Haha, ok. Bisher hatten wir bei unseren Alpentouren immer viel Glück und kaum Wanderer getroffen.


> Nicht nur langweilig, sondern teilweise auch nicht existent. Zumindest die beschriebene Auffahrt "auf neuem Forstweg" zur Lüchlealpe ist ein reines Hirngespinst.


Schonmal gut zu wissen. Ich hab mir jetzt auch erstmal die Kompass Karte fürs KWT gekauft, ich denke mal, dass das ne gute Basis ist!?



> Einfach ausprobieren. Oder einen Guide in der Gegend buchen und sagen, was man will. Dann kann man teilweise sogar die Bahnen benutzen.


Für eine Tour wäre das sicherlich ne Option, das muss ich aber erst mal mit dem Rest abklären. Hängt dann sicher auch von unserer Gruppengröße ab.



Carsten schrieb:


> Im allgemeinen wird man als Biker im KWT gern gesehen, es gibt sogar einige ganz offizielle Strecken. Die Gegend ist aber kein Bikepark, sondern ein Gebiet, in dem man die Wege gemeinsam nutzt und aufeinander Rücksicht nimmt. Dazu gehört eben auch etwas Timing. Daher lieber Randzeiten morgens und abends nutzen. Wer Sonntags bei Schönwetter in der Nähe von Seilbahnen unterwegs ist, der braucht sich nicht wunderen, dass das andere Besucher auch tun.
> Also, die Touren, die ich im KWT kenne sind alles andere als langweilig


Naja, wir sind jetzt eh nicht die krassen Bikeparkrider ^^ Wir sind eine bunt zusammengewürfelter Haufen, größtenteils Tourenfahrer, und ab und an auch mal AM/Enduro. Wir werden auch nicht mit FF aufschlagen...

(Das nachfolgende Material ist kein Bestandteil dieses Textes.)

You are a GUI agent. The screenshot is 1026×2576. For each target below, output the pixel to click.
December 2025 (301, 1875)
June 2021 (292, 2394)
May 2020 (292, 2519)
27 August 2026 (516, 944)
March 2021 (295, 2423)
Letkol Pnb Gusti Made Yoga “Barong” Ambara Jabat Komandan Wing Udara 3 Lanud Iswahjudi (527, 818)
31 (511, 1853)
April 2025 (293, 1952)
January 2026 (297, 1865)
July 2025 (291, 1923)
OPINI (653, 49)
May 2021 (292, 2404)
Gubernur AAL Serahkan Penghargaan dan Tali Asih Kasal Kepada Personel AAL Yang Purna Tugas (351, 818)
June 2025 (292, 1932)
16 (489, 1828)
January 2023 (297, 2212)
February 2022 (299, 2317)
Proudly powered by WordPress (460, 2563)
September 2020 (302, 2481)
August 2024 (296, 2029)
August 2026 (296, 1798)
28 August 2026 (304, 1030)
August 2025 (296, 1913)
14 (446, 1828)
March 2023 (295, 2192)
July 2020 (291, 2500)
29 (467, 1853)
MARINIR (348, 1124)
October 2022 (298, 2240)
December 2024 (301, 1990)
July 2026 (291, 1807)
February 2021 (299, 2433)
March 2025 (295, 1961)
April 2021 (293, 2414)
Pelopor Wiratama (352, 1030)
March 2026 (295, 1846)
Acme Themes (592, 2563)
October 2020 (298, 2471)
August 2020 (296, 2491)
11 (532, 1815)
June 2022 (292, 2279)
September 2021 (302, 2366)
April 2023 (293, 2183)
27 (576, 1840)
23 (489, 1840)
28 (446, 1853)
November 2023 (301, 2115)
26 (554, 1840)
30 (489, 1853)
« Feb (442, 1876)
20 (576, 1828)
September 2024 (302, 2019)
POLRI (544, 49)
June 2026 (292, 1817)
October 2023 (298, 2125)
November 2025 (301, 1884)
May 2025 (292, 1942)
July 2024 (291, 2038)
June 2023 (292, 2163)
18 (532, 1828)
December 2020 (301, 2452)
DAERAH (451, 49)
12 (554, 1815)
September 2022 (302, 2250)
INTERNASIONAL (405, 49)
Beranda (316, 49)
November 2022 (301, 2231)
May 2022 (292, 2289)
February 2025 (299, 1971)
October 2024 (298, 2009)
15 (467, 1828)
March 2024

Wir werden sicherlich wieder von Sonntag bis Donnerstag fahren, da haben wir wenigstens die ganzen Wochenendtouristen nicht. Muss aber auch nochmal schaun, wie die Sommerferien in Deutschland liegen, glaube in Bayern sind die relativ spät.

Wie sieht es denn mit den Alphütten, falls vorhanden, aus? Wann machen die ca. zu? Nach dem Alpabtrieb? Den werden wir auf jeden Fall versuchen, zu umgehen, aber leider stehen die Termine noch nicht fest.

Wäre es denn möglich, auch ein paar GPS-Daten von Touren zu bekommen, die man unbedingt mal gefahren sein muss?


----------



## olaf flachland (25. August 2013)

Nachdem ich mir über diese Seite einige Anregungen über das KWT geholt hatte, wollte ich meine Erfahrungen aus der letzten Woche aus zur Verfügung stellen:
1. Keine Probleme mit Wanderern gehabt. Alle nett, zuvorkommend (ich natürlich auch) und niemals vorwurfsvoll oder mahnend.
2. Gondeln sind nicht wirklich hilfreich, die interessanten Trails muß man selber hochkurbeln
3. Es gibt tolle, hochwertige Trails, wobei diese in großen Teilen trocken sein sollten um fahrbar zu bleiben. Bin zweimal zur Kanzelwand und war einmal unterhalb der Ochenshofener Scharte Richtung Baad. Diese Abfahrt leider bei starken Regen. Ob ich allerdings dort sehr viel mehr bei trockenem Wetter gefahren wäre, sei dahingestellt. Das war schon eine Hausnummer  Mein Highlight daher die Abfahrt vom Staubecken unterhalb Kanzelwand Richtung Riezler? Alp und Richtung Kanzelwand Bahn. 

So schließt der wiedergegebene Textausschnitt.